En concreto, los expertos consultados por Europa Press mencionan dos leyes del ordenamiento jurídico español a las que recurrir en caso de que en los próximos días decaiga el estado de alarma: la Ley General de Salúd Pública, de 2011, y la Ley Orgánica de Medidas Especiales en Materia de Salud Pública, de 1986.

En el primer caso, los constitucionalistas destacan el artículo 52, que otorga al ministro de Sanidad la consideración de autoridad sanitaria estatal y le corresponde, “con carácter general” y ”en el ámbito de sus competencias”, la ”adopción de medidas sobre coordinación y ejecución de las actuaciones de salud pública, así como la adopción de cuantas medidas de intervención especial en materia de salud pública resulten precisas por razones sanitarias de urgencia o necesidad o ante circunstancias de carácter extraordinario que representen riesgo evidente para la salud de la población”.

No obstante, los juristas destacan que esta norma no tiene rango orgánico, característica que sí define a la Ley de Medidas Especiales en Materia de Salud Pública, la cual habla de “autoridades sanitarias competentes”, esto es, las comunidades autónomas, dado que son estas administraciones las que ahora tienen transferidas las competencias en materia de sanidad.
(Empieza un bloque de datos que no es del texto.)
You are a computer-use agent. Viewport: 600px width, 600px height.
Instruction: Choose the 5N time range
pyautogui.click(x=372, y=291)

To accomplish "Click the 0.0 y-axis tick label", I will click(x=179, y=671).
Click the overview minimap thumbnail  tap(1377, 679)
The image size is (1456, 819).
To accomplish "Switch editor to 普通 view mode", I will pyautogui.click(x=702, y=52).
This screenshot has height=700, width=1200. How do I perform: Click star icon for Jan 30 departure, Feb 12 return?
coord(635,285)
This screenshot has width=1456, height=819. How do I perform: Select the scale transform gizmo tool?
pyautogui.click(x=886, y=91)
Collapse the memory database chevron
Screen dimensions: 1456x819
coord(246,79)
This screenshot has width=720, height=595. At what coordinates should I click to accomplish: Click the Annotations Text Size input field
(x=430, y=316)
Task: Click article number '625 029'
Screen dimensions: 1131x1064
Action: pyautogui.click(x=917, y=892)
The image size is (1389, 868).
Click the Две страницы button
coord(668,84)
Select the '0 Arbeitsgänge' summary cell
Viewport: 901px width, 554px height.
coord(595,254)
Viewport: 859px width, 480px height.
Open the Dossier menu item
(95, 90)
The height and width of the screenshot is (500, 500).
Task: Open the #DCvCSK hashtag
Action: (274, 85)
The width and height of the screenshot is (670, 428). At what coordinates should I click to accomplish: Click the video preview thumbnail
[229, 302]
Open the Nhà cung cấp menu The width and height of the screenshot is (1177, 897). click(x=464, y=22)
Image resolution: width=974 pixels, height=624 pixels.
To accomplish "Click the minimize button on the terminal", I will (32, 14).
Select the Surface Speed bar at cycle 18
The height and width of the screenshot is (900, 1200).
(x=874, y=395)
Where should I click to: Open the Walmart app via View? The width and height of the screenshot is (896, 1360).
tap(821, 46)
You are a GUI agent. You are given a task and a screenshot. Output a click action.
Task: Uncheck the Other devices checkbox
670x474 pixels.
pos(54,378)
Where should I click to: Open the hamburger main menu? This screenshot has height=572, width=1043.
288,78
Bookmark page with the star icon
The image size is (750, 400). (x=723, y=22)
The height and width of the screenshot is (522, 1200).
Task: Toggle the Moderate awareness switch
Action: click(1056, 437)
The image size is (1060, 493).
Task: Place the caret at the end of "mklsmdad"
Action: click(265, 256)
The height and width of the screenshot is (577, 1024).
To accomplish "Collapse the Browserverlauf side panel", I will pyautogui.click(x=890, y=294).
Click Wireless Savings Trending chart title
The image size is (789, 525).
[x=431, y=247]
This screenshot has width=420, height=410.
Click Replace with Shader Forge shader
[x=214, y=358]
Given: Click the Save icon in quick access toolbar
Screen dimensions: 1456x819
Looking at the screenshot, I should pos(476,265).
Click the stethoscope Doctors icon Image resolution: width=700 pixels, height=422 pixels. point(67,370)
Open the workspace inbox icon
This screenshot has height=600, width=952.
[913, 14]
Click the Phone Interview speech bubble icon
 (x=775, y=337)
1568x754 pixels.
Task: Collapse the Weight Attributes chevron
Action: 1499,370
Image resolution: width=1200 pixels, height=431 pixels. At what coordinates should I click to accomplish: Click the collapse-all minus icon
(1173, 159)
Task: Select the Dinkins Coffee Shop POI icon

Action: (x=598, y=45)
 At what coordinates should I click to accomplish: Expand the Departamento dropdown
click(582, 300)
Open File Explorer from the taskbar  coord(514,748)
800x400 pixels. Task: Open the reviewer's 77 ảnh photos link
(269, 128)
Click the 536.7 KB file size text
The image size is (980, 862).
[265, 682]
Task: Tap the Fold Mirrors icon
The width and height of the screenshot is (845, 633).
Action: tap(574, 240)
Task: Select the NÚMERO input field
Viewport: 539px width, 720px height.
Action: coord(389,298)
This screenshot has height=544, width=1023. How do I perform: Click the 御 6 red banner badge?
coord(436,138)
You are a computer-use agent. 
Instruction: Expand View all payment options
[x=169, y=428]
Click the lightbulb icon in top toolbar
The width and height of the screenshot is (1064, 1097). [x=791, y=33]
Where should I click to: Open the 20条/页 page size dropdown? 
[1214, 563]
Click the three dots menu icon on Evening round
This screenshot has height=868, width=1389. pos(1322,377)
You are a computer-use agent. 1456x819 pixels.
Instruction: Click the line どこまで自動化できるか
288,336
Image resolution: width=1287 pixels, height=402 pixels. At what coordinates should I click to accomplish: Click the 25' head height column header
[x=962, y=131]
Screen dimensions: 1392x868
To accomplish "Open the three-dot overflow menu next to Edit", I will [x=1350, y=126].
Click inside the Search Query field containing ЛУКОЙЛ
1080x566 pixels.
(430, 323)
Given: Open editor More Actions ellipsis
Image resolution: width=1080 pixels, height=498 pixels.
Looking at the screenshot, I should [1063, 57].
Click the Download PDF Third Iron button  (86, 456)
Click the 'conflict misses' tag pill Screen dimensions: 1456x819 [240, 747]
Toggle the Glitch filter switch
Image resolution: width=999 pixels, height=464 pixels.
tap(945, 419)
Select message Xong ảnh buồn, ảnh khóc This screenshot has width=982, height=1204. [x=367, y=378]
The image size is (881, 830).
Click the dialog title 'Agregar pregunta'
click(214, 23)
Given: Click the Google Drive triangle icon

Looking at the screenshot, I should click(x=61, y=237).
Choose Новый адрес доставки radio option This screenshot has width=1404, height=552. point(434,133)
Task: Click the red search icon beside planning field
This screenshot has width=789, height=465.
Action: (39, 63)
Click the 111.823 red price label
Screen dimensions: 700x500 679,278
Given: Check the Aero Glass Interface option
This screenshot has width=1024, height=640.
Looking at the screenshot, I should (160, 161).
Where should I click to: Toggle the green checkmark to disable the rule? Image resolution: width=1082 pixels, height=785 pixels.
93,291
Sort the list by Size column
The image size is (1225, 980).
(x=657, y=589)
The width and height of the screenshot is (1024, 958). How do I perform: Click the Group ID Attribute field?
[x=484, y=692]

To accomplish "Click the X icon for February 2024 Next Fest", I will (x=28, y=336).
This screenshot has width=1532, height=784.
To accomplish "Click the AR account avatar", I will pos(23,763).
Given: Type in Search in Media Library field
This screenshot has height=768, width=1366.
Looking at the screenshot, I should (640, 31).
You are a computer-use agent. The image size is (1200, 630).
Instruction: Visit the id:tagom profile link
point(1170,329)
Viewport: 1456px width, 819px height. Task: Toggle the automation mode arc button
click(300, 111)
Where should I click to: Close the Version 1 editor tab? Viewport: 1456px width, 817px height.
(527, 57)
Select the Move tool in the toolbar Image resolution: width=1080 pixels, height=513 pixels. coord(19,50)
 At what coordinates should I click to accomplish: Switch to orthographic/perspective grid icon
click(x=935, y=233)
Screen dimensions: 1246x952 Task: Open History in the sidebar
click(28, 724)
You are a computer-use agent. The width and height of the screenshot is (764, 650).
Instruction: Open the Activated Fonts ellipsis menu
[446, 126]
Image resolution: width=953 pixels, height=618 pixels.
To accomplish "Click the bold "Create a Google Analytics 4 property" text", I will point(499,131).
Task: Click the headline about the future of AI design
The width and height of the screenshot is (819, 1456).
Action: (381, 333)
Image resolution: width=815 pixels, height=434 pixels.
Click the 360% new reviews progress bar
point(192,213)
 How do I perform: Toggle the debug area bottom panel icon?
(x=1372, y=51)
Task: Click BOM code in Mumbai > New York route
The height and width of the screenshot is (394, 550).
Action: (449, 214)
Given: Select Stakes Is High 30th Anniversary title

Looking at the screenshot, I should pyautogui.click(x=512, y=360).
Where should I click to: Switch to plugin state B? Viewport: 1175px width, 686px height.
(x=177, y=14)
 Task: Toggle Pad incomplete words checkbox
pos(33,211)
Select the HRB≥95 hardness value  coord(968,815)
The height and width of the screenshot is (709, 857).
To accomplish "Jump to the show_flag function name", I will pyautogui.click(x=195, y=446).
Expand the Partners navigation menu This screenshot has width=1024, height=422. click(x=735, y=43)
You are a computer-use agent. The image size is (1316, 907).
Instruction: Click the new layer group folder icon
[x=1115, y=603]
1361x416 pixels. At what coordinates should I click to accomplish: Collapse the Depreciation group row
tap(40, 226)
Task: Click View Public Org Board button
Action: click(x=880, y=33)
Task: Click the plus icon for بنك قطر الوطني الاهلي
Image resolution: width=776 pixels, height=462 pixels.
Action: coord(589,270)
Según esta ley orgánica, estas autoridades sanitarias competentes “podrán adoptar medidas de reconocimiento, tratamiento, hospitalización o control cuando se aprecien indicios racionales que permitan suponer la existencia de peligro para la salud de la población debido a la situación sanitaria concreta de una persona o grupo de personas o por las condiciones sanitarias en que se desarrolle una actividad”.

INVOLUCRAR MÁS A LAS CCAA

En este marco jurídico, el catedrático de Derecho Constitucional de la UNED Carlos Vidal considera que si decayera el estado de alarma, la aplicación de estas dos leyes requeriría de una mayor coordinación entre administraciones públicas y que las comunidades autónomas se involucraran más en la adopción de determinadas medidas, una tarea que considera que sería más ardua al no existir mando único, pero que igualmente podría llevar a tomar decisiones extraordinarias para controlar la epidemia.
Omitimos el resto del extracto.